__What needs to be done__
Scan the records that follow, and whenever a line has the word "computer", copy it.

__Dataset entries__
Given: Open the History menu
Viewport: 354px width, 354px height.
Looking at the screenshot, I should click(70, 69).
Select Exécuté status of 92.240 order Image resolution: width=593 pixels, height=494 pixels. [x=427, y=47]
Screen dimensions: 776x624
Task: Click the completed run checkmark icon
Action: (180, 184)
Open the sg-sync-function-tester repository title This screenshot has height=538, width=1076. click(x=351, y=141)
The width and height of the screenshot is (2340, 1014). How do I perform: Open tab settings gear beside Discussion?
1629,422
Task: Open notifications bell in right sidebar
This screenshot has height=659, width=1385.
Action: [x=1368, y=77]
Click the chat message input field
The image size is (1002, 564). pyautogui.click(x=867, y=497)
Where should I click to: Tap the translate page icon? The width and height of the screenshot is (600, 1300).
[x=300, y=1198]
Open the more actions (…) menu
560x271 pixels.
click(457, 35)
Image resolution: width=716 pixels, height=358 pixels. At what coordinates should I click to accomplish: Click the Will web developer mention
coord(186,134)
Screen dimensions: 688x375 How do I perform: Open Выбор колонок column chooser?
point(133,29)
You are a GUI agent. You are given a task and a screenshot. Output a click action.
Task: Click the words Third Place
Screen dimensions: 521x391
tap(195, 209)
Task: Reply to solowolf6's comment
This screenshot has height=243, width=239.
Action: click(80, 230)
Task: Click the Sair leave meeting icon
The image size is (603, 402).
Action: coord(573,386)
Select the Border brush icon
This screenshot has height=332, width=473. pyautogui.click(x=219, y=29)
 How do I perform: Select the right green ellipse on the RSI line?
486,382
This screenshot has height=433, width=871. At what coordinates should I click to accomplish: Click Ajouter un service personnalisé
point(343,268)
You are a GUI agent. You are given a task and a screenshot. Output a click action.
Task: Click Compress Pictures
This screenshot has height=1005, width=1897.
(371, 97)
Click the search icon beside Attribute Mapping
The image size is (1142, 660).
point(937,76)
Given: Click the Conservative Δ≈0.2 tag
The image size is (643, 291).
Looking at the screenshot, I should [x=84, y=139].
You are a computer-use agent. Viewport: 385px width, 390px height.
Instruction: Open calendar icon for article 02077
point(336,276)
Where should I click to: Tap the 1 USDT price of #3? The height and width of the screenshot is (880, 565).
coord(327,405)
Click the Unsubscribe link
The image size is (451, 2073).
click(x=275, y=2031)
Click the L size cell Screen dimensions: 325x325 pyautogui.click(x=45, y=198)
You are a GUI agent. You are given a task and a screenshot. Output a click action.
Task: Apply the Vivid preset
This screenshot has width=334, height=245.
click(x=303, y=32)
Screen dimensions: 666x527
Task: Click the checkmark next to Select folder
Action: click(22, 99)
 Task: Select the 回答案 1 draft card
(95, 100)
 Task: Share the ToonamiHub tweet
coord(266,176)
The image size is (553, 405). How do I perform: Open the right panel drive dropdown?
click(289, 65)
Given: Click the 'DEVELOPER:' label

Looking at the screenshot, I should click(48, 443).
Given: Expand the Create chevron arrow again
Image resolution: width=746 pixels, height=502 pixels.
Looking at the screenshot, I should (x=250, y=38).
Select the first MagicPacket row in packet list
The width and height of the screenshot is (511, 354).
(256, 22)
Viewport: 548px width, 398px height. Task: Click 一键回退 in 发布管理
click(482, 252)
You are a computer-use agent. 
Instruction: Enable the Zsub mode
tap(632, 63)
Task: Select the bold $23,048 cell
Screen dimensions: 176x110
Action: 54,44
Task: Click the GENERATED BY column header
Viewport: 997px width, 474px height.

__Result for this task__
You are a computer-use agent. Viewport: 385px width, 390px height.
You are a computer-use agent. 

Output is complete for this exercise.